• Exercise
Copy the listing verbatim, starting at its first line and ending with the line that contains "The height and width of the screenshot is (677, 958).", including both of those lines.

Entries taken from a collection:
━━━━━━

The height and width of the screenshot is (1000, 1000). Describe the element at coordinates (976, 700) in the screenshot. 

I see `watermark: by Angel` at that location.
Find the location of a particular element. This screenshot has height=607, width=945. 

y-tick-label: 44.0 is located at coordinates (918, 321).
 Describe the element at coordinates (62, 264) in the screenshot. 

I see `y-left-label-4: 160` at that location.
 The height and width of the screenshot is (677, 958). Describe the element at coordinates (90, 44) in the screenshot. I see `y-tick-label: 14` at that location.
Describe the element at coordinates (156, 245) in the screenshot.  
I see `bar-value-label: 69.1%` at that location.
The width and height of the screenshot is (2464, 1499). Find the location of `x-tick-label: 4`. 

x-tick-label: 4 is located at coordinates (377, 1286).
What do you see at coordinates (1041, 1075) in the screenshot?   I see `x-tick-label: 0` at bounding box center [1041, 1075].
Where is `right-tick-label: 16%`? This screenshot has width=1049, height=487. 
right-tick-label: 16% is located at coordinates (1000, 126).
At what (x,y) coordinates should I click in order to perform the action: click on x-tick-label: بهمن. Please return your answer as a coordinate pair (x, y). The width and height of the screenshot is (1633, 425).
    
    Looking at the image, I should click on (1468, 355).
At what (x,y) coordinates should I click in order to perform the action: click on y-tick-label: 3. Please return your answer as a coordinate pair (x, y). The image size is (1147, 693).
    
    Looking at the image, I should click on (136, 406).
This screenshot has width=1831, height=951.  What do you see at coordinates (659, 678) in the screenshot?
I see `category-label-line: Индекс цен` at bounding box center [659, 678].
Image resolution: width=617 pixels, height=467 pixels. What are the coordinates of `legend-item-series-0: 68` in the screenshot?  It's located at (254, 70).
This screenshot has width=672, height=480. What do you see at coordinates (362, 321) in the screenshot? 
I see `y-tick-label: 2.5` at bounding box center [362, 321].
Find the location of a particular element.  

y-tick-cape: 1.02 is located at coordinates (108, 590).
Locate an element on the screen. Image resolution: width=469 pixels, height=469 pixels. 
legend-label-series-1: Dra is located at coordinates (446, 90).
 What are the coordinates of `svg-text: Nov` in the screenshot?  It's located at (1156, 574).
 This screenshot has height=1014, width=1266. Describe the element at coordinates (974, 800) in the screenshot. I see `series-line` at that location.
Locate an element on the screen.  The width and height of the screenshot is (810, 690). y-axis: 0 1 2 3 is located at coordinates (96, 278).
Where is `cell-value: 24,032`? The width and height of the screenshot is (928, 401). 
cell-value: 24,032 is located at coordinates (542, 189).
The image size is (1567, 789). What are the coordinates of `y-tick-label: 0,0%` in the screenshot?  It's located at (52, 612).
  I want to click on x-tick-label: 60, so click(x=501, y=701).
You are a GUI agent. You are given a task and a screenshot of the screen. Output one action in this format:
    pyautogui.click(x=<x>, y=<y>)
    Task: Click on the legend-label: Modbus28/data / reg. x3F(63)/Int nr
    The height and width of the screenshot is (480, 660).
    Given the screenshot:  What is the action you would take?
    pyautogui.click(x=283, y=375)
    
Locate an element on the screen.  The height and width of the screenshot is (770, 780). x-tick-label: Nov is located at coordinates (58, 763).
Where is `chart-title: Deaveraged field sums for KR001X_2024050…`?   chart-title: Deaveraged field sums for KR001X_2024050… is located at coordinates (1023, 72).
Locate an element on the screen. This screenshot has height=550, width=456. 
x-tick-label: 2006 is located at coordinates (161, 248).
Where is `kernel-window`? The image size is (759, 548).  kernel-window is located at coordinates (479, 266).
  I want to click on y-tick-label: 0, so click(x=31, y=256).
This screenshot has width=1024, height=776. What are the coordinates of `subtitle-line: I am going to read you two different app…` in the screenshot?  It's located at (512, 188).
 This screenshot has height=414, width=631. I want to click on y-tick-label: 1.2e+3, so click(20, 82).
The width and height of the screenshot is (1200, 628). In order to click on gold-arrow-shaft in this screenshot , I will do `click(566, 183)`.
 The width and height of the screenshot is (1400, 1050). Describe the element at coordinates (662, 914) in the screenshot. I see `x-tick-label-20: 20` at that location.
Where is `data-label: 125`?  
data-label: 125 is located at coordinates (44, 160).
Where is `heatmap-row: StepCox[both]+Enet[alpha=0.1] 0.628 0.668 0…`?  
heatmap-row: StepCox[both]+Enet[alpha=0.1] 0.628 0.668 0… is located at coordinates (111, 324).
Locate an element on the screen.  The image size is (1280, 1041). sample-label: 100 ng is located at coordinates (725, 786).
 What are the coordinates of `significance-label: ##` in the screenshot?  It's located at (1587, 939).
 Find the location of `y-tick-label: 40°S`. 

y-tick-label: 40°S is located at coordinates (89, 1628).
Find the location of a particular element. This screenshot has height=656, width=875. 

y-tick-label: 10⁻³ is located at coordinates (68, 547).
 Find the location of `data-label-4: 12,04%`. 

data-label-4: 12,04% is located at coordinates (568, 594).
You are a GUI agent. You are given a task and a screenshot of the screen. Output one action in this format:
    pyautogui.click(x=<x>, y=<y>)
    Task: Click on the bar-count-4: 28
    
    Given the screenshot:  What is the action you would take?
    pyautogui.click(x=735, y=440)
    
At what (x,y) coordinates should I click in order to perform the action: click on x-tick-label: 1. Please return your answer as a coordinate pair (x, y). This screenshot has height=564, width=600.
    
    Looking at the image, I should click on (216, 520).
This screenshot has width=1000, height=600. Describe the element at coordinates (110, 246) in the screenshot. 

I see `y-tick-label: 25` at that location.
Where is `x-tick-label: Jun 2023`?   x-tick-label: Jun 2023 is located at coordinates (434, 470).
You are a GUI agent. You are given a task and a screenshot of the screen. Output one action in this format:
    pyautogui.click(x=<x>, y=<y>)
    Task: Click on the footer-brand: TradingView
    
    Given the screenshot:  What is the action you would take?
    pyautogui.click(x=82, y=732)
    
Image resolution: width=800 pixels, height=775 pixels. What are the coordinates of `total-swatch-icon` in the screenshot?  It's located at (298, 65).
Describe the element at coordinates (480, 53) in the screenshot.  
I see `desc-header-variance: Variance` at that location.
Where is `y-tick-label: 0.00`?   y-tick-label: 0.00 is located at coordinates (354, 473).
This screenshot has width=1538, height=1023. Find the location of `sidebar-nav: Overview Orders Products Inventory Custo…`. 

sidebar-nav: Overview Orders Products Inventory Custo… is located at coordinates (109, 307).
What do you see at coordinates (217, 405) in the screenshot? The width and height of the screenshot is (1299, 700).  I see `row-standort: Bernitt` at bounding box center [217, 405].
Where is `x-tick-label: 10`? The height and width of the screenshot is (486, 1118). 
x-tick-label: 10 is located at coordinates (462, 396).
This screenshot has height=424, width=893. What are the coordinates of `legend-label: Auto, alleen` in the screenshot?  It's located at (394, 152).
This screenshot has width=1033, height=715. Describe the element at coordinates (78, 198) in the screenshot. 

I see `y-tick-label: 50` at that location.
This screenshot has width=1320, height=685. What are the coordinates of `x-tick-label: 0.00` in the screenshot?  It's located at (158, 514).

━━━━━━

• Result of the exercise
The height and width of the screenshot is (1000, 1000). Describe the element at coordinates (976, 700) in the screenshot. 

I see `watermark: by Angel` at that location.
Find the location of a particular element. This screenshot has height=607, width=945. 

y-tick-label: 44.0 is located at coordinates (918, 321).
 Describe the element at coordinates (62, 264) in the screenshot. 

I see `y-left-label-4: 160` at that location.
 The height and width of the screenshot is (677, 958). Describe the element at coordinates (90, 44) in the screenshot. I see `y-tick-label: 14` at that location.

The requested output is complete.